The end of the year is a traditional time for Janus-faced retrospectives and looks to the future. Trying to encapsulate Russia’s 2012 offers up an interesting contrast between what seemed at times to be a year full of drama and event, from the Presidential inauguration to Pussy Riot, and the sense that nothing much has changed. Have we just seen the emergence of the ‘New Normal‘ — a status quo that enthuses none but is tolerable to all — or did the new opposition politics start with a bang only to end with, if not a whimper, at least a yawn and some bickering?

I think that in historical perspective, 2012 will be regarded as a pivotal time, or at least the ‘long 2012′ that started with the ‘castling’ in September 2011 and dragged through to Putin’s lackluster State of the Union Address and press conference in December 2012. Why?

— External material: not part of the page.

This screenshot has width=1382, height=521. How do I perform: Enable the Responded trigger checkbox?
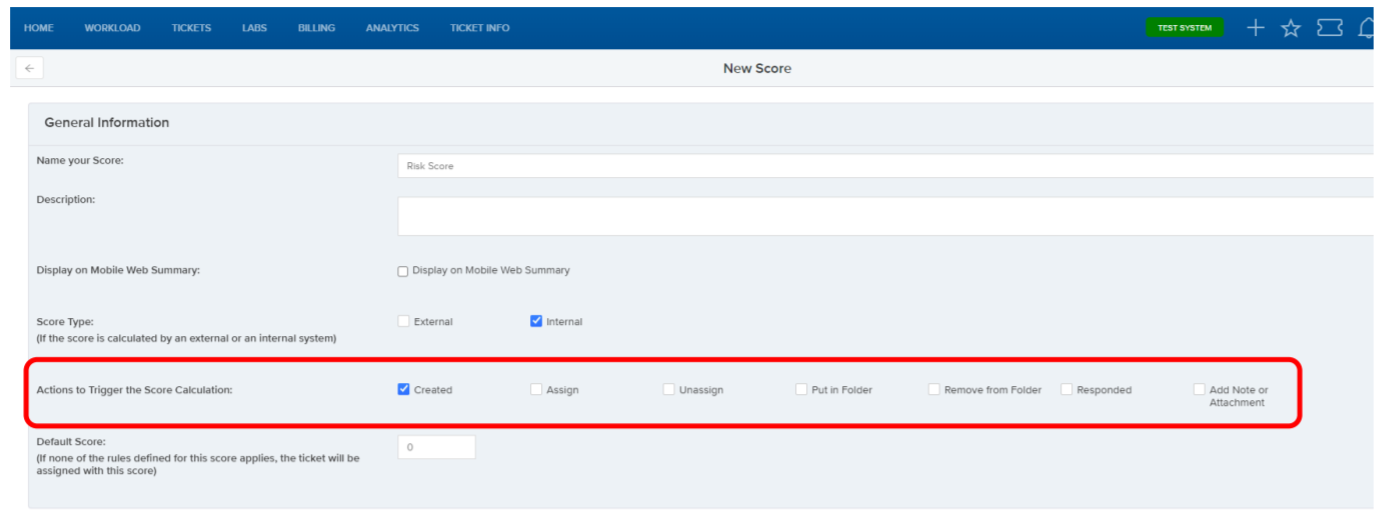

1. The Putin regime finally exhausted its creative potential. Tempting as it is in some quarters to paint Putinism as some terrible blight, there is no denying that not only did it do much that was worthwhile (just contrast it to the miserable 1990s) but also the regime was often shrewd, nimble, in touch with the national zeitgeist. Like it or not, Putin proved himself to be a state-builder. However, that energy and creativity seem gone now. The dearth of new and big ideas this year, the clumsy handling of challenges and opportunities alike, the renewed dependence on often-spiteful acts of repression and the apparent loss of nerve which I feel were behind both the ‘castling’ and the decision not to seek some rebranding of the regime in December all attest to this. When regimes stop evolving, they start dying…

2. The ‘Putin Vertical’ replaced the ‘Power Vertical.’ Putin’s personality (cult) has always been a crucial ingredient in his style of rule, but the essence of the ‘Power Vertical’ was that the state machine should be greater than the man behind the big desk in the Kremlin. This was given further expression by the willingness to place Medvedev in the presidency. What mattered was not just one man, it was the ‘deep state’ of an elite-wthin-an-elite that he figureheaded, united and cohered. However, that ‘deep state’ seems in disarray, and the personalization of governance is, if anything, being increased by the present anti-corruption campaign, where today’s able administrator becomes tomorrow’s interrogation subject. The ‘Putin Vertical’ is by definition much more brittle, dependent on the skills, judgement and stamina of one man, a man with many considerable abilities but also, it seems, a weakening grasp of the realities of his own country.

3. Politics are beginning to return to Russia. It’s easy to despair of the inability — indeed, sometimes I would suggest willful refusal — of the opposition movement to reach out beyond their narrow constituencies to the country as a whole. Indeed, they seem to be shrinking in stature and appeal alike, getting mired into disputes of platform, precedence and procedure. However, this is hardly surprising. The failure of the Soviet experiment tarnished much of the rhetoric and process of politics, and the Yeltsin years arguably did even more to depoliticize the country. It is, after all, an interesting question which was the greatest windfall Putin received: this or hydrocarbon revenues. It will take time for Russians to regain faith in politics, let alone a language, structures, ideologies. That will probably emerge, in part, from what will look like pointless and self-destructive rifts within the protest movement. But it will come.

So will 2013 prove to be a momentous year? Probably not; I don’t expect any dramatic collapse of the regime or, for that matter, a revitalization of Putin and his regime. Its symbol is, after all, the double-headed eagle rather than the Phoenix or Firebird. But will it be part of a momentous transition, as Russia moves inexorably, even if haltingly, towards greater democracy? That, I certainly believe.